N’aurait-il pas été plus judicieux de croiser les souris FGF2−/− , qui n’ont pas de phénotype de pigmentation, avec les souris Krt5-Foxn1 ?

Le premier gène, mais pas le seul…

De multiples gènes sont impliqués dans la pigmentation, plus de 150 gènes chez la souris d’après le dernier recensement [ 9]. Ces gènes peuvent affecter le devenir des mélanocytes (prolifération, survie, migration, etc.), la biogenèse des mélanines et le transport/transfert des mélanosomes.

Foxn1 est le premier gène impliqué dans la fonction réceptrice de pigment, mais il ne représente que l’un des protagonistes : en effet, Foxn1 n’est exprimé que dans la moitié des cellules réceptrices de pigment, son action n’est donc pas universelle mais limitée à une catégorie de kératinocytes. D’autre part, lors de la formation du poil, les mélanocytes sont en contact avec sept types différents de cellules épithéliales mais ils ne délivrent le pigment qu’à deux d’entre eux, les précurseurs du cortex et de la medulla de la tige pilaire. Enfin, Foxn1 est présent dans les cellules réceptrices de pigment dans le cortex mais pas dans la medulla. D’autres mécanismes doivent donc intervenir pour conférer ce statut de cellules réceptrices de pigment, et pourraient impliquer Kitl, Nog, Egfr, F2rl1, et des dérivés de Pomc1 (pro-opiomelanocortin-alpha) que les auteurs citent, mais également Par2 et Kgf (keratinocyte growth factor 7, ou Fgf7).

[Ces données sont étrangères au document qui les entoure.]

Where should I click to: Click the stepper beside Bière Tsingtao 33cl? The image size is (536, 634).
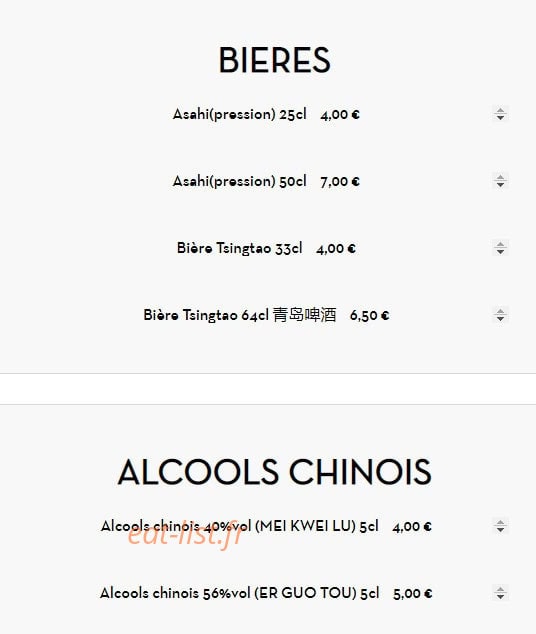click(x=500, y=248)
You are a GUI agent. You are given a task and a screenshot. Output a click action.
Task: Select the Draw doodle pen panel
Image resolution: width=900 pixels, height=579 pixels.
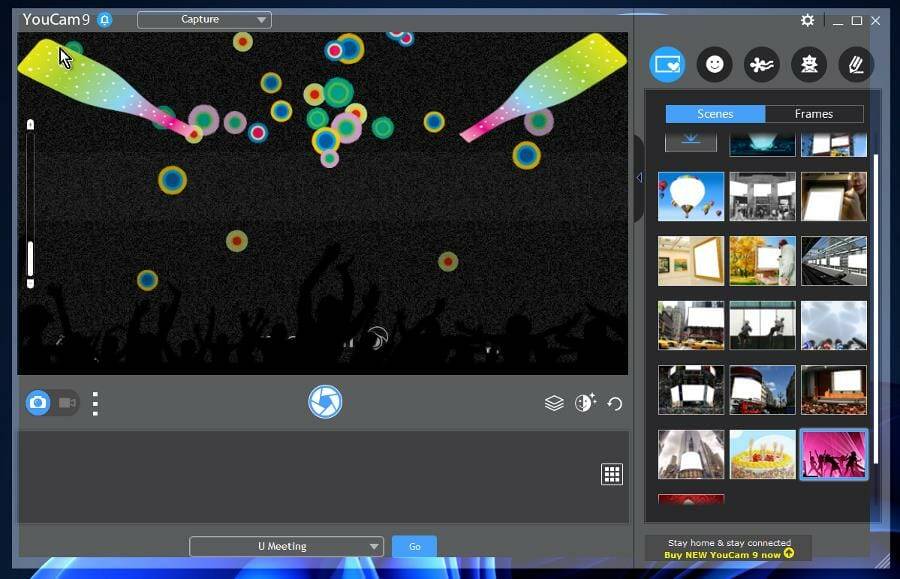855,64
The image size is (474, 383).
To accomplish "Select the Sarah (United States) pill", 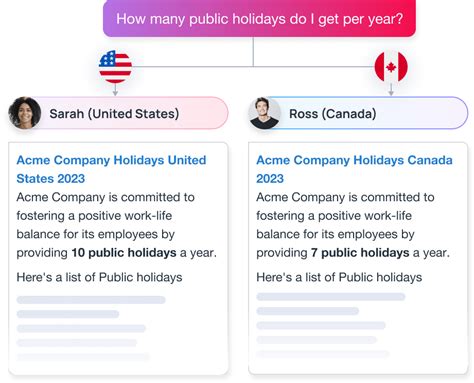I will pos(119,113).
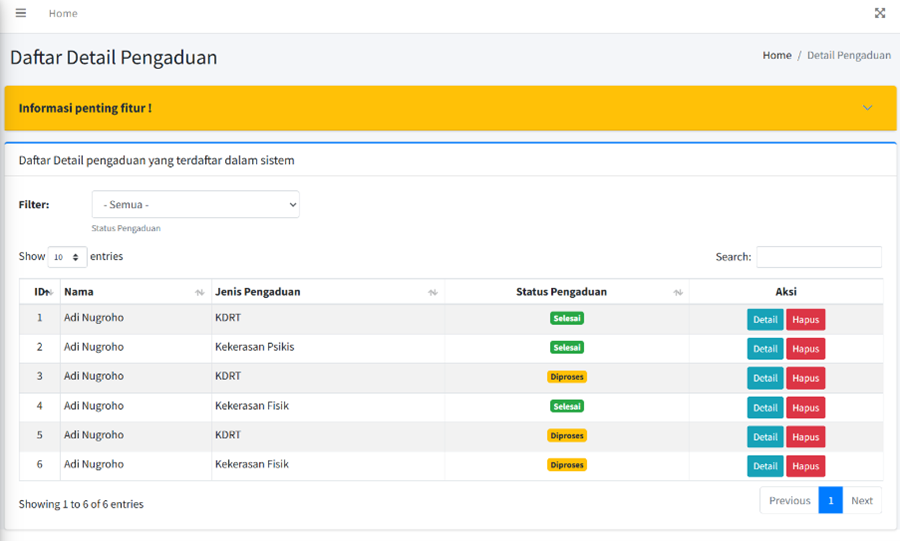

Un grand nombre de conclusions émises par le groupe de J. Brissette restent à démontrer. Cependant, ce travail a le mérite de poser des questions fondamentales, et d’ouvrir une porte vers l’identification de quelques secrets sur les mécanismes de la pigmentation.

 
Footnotes
1 Foxn1 : Forkhead box N1 ou winged helix nude. Chez la souris nude, il y a production d’une protéine tronquée dépourvue de domaine de laison à l’ADN. Les anomalies portent sur la peau, les poils, les ongles, la glande mammaire, et le thymus. Le déficit immunitaire, restreint aux lymphocytes T, s’explique par le déficit de Foxn1 dans les cellules épithéliales thymiques. L’absence d’un environnement thymique fonctionnel bloque le développement des lymphocytes T.
References
1.
Weiner L, Han R, Scicchitano BM, et al. Dedicated epithelial recipient cells determine pigmentation patterns. Cell 2007; 130 : 932–42.
2.
Nehls M, Pfeifer D, Schorpp M, et al. New member of the winged-helix protein family disrupted in mouse and rat nude mutations. Nature 1994; 372 : 103–7.
3.
Bernard BA. La vie révélée du follicule de cheveu humain. Med Sci (Paris) 2006; 22 : 138–43.
4.
Aberdam D. Réparer ou régénérer, il faut choisir… Med Sci (Paris) 2007; 23 : 791–3.
5.
Halaban R, Ghosh S, Baird A. bFGF is the putative natural growth factor for human melanocytes. In Vitro Cell Dev Biol 1987; 23 : 47–52.
6.
Herlyn M, Mancianti ML, Jambrosic J, et al. Regulatory factors that determine growth and phenotype of normal human melanocytes. Exp Cell Res 1988; 179 : 322–31.
7.
Horikawa T, Norris DA, Yohn JJ, et al. Melanocyte mitogens induce both melanocyte chemokinesis and chemotaxis. J Invest Dermatol 1995; 104 : 256–9.
8.
Pla P, Solov’eva O, Moore R, et al. Dct::lacZ ES cells: a novel cellular model to study melanocyte determination and differentiation. Pigment Cell Res 2004; 17 : 142–9.
9.
Bennett DC, Lamoreux, ML. The color loci of mice: a genetic century. Pigment Cell Res 2003; 16 : 333–44.